In an open letter sent to President Biden, pastors representing 101 diverse congregations across what is known as the Bible Belt of Ohio expressed their disapproval of mandated inoculations by the Biden administration. In part, the letter states (and cites its sources):
"We think it is immoral for persons to be forced to take unproven COVID-19 experimental vaccinations associated with nearly fifteen thousand deaths, 1.5 million reports of adverse events, at least one hundred thousand breakthrough COVID infections in vaccinated persons, and that may alter their own DNA."
One of the signatories, Pastor John Bouquet of Bethel Baptist Church in Savannah, Ohio, spoke with AFN.
"We don't believe that President Biden – or any other president – has the right to mandate our health concerns and tell our people what to do with their bodies," he offers.
Bouquet observes that many of the same people who demand that women have the right to choose to have an abortion aren't extending the same right to individuals when it comes to taking the COVID injection.
"It's very hypocritical," he charges. "But that's the way the liberal side of humanity operates: when it's convenient for me, then it's right – but when it goes against the principles of a lot of Christians, then it's wrong and it's hateful.

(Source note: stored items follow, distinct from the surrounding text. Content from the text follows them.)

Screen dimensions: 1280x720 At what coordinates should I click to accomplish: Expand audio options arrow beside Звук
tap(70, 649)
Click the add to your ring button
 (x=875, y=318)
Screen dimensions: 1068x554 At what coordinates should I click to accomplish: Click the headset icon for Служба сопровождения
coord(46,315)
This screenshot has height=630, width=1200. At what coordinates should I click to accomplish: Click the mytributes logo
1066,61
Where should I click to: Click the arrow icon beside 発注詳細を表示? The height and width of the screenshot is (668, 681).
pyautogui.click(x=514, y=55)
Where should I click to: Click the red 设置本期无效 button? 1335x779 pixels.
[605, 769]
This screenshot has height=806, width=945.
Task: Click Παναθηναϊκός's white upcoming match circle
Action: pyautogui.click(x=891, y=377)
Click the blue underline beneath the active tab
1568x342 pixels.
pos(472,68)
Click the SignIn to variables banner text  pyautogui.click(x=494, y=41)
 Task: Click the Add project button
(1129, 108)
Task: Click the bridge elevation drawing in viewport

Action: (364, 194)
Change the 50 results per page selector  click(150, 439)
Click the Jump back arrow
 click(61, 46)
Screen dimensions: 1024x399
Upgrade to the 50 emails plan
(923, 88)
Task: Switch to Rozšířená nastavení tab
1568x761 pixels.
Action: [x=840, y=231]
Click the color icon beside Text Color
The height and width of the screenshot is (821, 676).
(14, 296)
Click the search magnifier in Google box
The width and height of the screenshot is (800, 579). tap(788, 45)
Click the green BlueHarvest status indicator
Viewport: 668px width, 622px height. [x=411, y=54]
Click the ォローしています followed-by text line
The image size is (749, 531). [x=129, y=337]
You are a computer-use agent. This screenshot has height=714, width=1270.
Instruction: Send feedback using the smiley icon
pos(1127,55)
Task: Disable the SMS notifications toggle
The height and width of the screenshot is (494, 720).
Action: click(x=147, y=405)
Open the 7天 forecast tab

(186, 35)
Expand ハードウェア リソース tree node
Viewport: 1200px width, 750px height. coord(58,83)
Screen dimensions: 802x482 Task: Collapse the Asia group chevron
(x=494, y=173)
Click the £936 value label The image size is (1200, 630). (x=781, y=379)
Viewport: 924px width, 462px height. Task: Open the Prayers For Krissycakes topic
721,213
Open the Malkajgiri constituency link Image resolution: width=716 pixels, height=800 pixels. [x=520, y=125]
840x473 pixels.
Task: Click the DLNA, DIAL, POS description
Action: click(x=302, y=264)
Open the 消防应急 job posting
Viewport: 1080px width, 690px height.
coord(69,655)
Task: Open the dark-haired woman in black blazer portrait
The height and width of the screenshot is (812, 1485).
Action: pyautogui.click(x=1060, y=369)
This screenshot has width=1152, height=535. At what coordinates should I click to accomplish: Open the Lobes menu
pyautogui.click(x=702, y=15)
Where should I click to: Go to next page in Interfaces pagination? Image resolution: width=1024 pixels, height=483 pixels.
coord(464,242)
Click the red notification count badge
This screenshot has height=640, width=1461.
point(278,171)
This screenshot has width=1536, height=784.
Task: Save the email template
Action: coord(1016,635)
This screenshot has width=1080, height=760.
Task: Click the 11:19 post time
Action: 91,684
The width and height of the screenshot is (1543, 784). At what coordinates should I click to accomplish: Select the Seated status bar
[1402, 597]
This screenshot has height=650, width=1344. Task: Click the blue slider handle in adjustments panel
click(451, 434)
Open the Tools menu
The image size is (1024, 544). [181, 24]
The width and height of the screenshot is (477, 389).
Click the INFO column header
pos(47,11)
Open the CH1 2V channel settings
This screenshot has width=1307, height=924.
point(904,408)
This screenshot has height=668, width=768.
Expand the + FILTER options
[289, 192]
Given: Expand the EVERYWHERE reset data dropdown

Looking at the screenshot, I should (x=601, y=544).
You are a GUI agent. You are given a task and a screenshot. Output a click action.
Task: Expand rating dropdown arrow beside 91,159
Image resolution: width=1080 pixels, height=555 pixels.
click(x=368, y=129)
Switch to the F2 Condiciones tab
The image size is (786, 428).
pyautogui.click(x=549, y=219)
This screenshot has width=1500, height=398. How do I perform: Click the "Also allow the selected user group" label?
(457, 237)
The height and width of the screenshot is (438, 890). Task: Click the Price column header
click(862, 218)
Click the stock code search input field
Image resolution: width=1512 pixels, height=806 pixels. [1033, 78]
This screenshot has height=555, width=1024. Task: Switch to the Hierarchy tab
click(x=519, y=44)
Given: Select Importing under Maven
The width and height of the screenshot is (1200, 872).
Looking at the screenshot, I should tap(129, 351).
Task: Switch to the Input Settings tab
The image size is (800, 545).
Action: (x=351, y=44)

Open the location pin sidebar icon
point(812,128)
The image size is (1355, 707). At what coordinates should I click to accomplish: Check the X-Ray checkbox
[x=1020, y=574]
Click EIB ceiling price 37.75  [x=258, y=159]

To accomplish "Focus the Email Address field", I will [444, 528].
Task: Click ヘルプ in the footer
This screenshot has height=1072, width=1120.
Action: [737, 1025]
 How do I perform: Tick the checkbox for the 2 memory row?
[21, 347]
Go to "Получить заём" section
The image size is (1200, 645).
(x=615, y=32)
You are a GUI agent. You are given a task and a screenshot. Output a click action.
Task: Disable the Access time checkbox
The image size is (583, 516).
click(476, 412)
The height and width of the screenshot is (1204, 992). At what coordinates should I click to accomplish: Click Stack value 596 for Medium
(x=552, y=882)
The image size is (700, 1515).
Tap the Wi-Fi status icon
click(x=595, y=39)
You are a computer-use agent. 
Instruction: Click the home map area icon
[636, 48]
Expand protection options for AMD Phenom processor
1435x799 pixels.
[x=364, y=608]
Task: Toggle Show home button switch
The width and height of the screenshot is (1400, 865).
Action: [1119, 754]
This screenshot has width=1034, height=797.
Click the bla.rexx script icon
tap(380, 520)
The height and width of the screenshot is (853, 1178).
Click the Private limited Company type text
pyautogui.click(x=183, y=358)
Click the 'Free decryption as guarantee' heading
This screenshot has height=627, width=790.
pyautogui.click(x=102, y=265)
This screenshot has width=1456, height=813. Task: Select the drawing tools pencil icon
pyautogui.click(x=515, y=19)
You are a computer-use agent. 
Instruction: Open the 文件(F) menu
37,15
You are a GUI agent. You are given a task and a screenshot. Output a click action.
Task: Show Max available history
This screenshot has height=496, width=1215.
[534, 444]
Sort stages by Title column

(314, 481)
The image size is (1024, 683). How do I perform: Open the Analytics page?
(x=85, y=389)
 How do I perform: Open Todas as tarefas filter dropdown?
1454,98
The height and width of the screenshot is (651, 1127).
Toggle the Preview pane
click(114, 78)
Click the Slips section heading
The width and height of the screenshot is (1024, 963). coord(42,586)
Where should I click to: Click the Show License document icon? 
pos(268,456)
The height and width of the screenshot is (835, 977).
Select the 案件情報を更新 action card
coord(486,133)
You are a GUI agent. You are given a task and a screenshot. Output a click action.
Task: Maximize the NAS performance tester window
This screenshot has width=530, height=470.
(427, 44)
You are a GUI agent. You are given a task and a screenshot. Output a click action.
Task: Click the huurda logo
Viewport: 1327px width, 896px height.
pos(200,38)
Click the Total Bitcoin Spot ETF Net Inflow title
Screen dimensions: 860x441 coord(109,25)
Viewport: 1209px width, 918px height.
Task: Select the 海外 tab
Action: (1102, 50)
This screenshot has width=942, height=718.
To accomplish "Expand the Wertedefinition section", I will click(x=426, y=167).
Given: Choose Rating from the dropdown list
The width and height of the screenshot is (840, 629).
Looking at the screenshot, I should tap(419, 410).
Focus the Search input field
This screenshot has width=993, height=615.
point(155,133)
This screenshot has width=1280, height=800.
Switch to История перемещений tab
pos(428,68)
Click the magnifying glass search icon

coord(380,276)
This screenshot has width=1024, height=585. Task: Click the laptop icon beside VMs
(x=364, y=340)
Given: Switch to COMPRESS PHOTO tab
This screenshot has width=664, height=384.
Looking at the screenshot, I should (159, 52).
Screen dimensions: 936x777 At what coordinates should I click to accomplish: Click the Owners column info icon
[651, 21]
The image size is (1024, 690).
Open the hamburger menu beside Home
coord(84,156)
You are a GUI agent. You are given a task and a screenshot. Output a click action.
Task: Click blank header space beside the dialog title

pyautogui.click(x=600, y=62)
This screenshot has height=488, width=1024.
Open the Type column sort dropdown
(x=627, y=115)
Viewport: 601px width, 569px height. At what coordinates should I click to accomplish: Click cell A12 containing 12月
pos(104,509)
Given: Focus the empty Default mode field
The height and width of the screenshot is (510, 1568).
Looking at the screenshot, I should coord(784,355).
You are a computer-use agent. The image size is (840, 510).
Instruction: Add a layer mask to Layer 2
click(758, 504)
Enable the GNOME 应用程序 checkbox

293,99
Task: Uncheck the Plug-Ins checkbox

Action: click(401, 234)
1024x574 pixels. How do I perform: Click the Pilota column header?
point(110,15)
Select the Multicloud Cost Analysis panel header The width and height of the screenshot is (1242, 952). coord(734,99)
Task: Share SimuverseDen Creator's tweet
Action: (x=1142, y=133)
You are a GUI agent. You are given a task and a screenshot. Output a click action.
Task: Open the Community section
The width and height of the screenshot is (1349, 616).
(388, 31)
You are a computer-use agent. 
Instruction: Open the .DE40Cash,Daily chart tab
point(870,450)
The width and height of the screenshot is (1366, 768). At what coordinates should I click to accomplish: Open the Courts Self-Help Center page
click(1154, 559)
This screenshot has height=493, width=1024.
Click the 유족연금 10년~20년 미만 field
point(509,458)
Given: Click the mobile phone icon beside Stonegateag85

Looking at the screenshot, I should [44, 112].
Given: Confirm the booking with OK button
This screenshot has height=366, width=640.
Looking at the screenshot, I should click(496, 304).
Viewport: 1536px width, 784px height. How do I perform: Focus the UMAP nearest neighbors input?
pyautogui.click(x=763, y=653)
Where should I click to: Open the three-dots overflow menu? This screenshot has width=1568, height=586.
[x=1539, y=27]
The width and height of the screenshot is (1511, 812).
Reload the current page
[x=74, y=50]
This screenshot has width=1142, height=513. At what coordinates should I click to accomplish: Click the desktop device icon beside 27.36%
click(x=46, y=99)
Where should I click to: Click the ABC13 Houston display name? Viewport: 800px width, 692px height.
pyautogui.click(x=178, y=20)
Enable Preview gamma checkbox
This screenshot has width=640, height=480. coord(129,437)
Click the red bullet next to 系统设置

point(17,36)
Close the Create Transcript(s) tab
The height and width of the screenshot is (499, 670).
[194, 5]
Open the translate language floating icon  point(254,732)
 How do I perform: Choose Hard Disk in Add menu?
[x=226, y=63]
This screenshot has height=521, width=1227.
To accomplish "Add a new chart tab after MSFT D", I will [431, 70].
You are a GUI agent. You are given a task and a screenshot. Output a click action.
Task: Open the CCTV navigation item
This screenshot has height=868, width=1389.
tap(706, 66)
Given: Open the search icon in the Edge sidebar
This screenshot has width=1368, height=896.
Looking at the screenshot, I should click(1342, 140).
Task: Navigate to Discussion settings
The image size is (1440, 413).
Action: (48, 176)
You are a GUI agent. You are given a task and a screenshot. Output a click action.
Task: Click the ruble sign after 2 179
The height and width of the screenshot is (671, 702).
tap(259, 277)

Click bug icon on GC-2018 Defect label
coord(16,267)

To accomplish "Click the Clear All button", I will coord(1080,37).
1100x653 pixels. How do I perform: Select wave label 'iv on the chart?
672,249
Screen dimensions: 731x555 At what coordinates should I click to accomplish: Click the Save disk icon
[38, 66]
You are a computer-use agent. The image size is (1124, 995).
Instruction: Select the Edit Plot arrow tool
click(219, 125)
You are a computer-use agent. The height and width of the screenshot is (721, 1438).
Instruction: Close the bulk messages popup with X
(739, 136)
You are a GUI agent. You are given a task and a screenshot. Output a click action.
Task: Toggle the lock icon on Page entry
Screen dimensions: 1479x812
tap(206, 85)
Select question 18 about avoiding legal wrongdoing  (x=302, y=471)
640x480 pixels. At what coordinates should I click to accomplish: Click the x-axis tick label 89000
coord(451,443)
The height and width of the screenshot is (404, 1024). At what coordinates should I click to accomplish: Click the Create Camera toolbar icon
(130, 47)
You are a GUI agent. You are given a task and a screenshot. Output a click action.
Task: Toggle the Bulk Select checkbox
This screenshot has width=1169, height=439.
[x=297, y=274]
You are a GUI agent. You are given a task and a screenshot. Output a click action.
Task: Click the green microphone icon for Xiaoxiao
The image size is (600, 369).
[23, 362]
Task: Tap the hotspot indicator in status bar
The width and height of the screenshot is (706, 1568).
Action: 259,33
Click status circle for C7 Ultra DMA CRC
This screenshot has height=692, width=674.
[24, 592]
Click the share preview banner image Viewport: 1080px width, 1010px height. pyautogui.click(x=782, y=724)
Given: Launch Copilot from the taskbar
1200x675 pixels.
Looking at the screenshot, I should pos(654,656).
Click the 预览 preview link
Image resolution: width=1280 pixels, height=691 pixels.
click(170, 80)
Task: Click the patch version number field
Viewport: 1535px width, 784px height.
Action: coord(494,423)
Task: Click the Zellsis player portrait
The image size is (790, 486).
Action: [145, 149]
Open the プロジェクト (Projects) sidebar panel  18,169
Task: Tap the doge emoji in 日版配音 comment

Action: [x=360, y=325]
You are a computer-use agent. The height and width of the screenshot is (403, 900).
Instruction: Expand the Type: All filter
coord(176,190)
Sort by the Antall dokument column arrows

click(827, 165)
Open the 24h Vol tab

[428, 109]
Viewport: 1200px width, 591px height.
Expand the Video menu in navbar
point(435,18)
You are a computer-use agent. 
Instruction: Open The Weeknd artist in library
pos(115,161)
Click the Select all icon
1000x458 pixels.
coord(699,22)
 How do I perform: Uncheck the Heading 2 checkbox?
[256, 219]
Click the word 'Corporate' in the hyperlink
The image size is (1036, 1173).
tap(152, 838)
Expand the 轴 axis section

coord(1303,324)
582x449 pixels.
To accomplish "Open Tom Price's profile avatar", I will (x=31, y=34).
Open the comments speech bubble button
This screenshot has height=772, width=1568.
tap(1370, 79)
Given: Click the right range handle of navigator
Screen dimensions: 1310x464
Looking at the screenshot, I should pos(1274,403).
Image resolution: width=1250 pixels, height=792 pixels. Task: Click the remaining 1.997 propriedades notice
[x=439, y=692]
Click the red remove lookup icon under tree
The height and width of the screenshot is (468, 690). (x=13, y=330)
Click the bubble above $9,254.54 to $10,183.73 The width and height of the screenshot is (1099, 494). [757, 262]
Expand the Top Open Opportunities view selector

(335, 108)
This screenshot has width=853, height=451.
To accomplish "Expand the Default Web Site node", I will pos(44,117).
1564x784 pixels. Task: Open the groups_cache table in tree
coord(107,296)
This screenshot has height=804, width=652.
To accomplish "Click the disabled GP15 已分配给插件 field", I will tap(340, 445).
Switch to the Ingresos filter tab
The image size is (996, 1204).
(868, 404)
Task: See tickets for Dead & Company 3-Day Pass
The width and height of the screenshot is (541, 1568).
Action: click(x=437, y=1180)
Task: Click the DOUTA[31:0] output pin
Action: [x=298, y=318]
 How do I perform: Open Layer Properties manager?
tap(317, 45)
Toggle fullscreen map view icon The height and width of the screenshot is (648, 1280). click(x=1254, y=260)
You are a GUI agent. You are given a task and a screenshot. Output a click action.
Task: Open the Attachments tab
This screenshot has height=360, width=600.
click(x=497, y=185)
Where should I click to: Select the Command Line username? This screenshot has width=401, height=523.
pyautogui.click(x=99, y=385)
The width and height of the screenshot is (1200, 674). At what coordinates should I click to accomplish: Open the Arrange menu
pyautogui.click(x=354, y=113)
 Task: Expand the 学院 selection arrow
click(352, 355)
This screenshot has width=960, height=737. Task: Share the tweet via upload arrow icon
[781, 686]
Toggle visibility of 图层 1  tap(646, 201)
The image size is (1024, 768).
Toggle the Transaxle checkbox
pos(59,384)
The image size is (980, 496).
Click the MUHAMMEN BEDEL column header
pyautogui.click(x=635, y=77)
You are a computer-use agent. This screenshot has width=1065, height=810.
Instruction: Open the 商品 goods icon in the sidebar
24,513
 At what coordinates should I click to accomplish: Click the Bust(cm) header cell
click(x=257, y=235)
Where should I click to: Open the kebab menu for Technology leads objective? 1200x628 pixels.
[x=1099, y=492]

They even go so far as to call it racist."
But Bouquet thinks the Church is starting to wake up and no longer be intimidated by terms and verbal attacks intended to make followers of Christ feel guilty.
"We're going to draw a line in the sand," he explains, "[which says] If I'm a believer in Jesus Christ, the Holy Spirit of God owns my body [and] lives in my body; and he's the one who dictates what I should take in my body or what I should not take in my body.
"And we're not going to bend a knee to Mr. Biden, to Mr. Schumer, or to Mrs. Pelosi," he emphasizes.
The letter also contrasts the president's vow in December that he wouldn't impose a national injection mandate to what he's doing now; points out the administration's decision to allow illegal immigrants to cross into the U.S. with no health screening; and states the pastors' belief that God-given natural immunity can be more effective than experimental vaccines that haven't been properly tested through clinical trials.